A crafty scam artist cheated Blackpool tourists out of their holiday money by running a rigged hoopla stall on the Golden Mile. But scheming Philip Williams was busted in a CSI-style probe after boffins proved his game was virtually impossible to win. Williams handed customers hoops that were too small for the blocks they were meant to get them over. His blocks were designed with sloping tops so hoops wouldn't go over them even if they were big enough. But he put larger hoops over the blocks to make it look like winning was possible.
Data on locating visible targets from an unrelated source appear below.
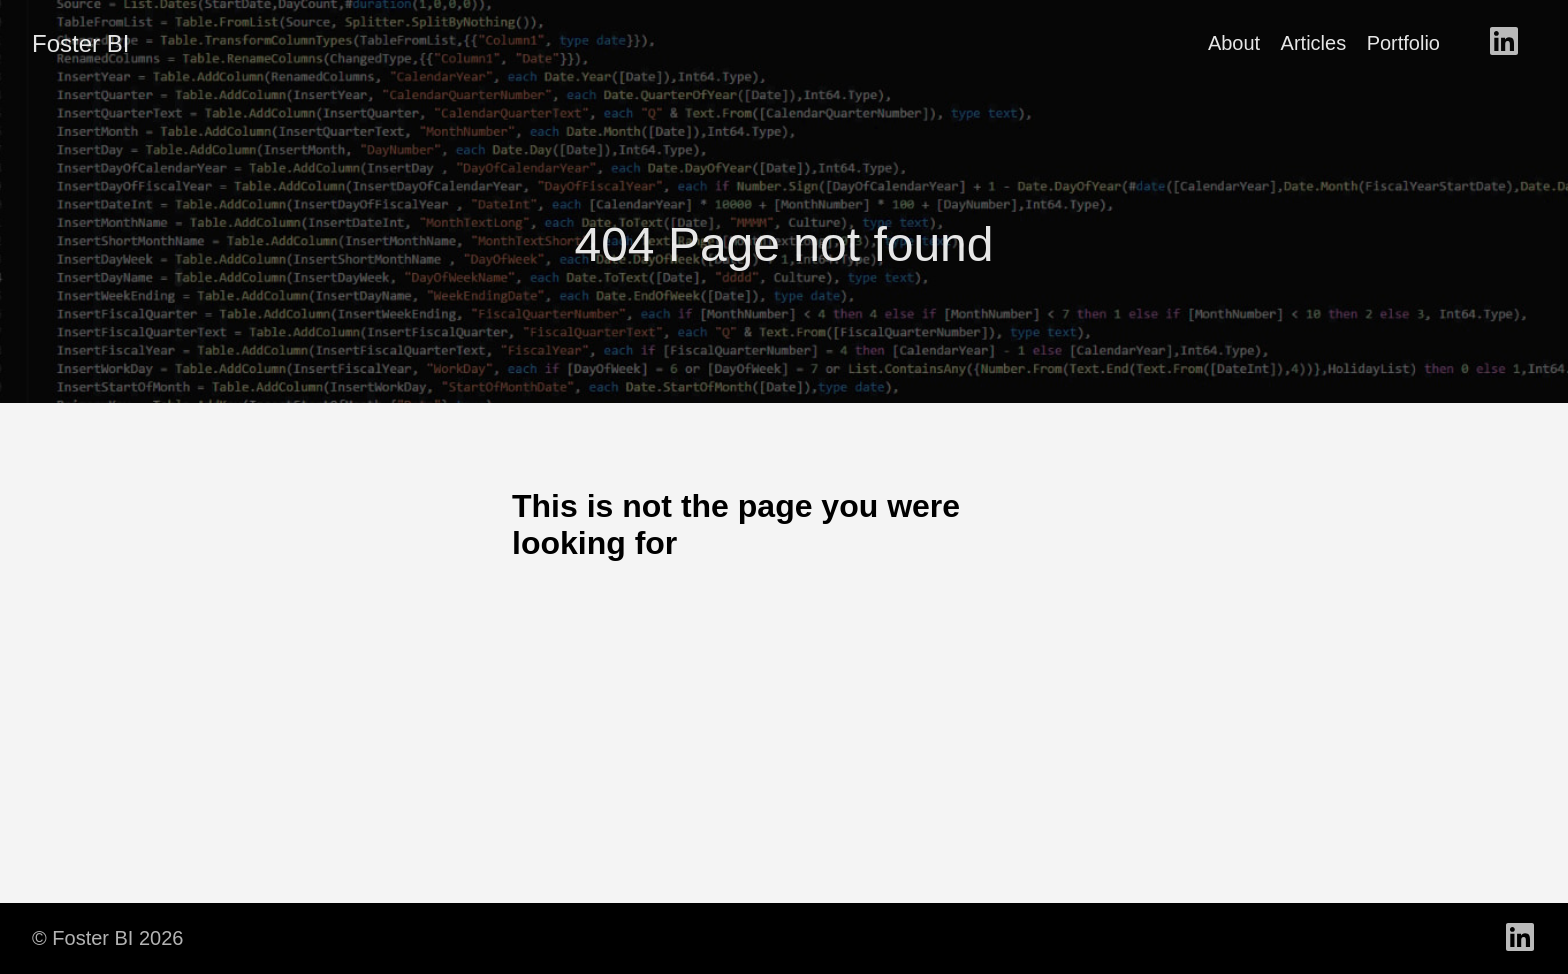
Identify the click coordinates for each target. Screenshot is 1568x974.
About (1234, 43)
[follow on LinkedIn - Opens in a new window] (1504, 43)
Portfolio (1403, 43)
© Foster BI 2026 (107, 938)
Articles (1314, 43)
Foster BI (80, 43)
Frustrated punters spent hundreds of pounds trying to win the stuffed toys, bottles of champagne and cash Williams offered as prizes. He charged more per throw for the biggest cash payouts. One customer, a qualified doctor, lost £1200 in a day. Williams pestered punters to keep playing and took them to a nearby cash machine to get more money when they ran out. Some tourists at the resort, which attracts thousands of Scots a year, were left so skint that they couldn't afford to get home.



Trading standards officers targeted Williams after fleeced players complained. They sent two teenage girls to play at the stall and filmed them with a hidden camera as they lost £70 without winning one prize. After ordering Williams to pay refunds to punters of between £150 and £400, the investigators seized his hoops and blocks. They also confiscated several of his champagne bottles - and found that they were all empty. The hoopla gear was sent to Dr David Lucy, a statistics expert at Lancaster University.

Dr Lucy and his team set up the game and played it for hours, before producing diagrams that showed the odds against winning were at least 2622 to one. Williams, 53, who had claimed his hoopla was a game of skill, was charged with two counts of breaking gambling laws and pled guilty. He was given a 14-week jail term suspended for a year, ordered to carry out 270 hours' community service and hit with a £2000 costs bill. Senior magistrate Julie Blackwell told the crook: "This sort of behaviour tarnishes the reputation of Blackpool."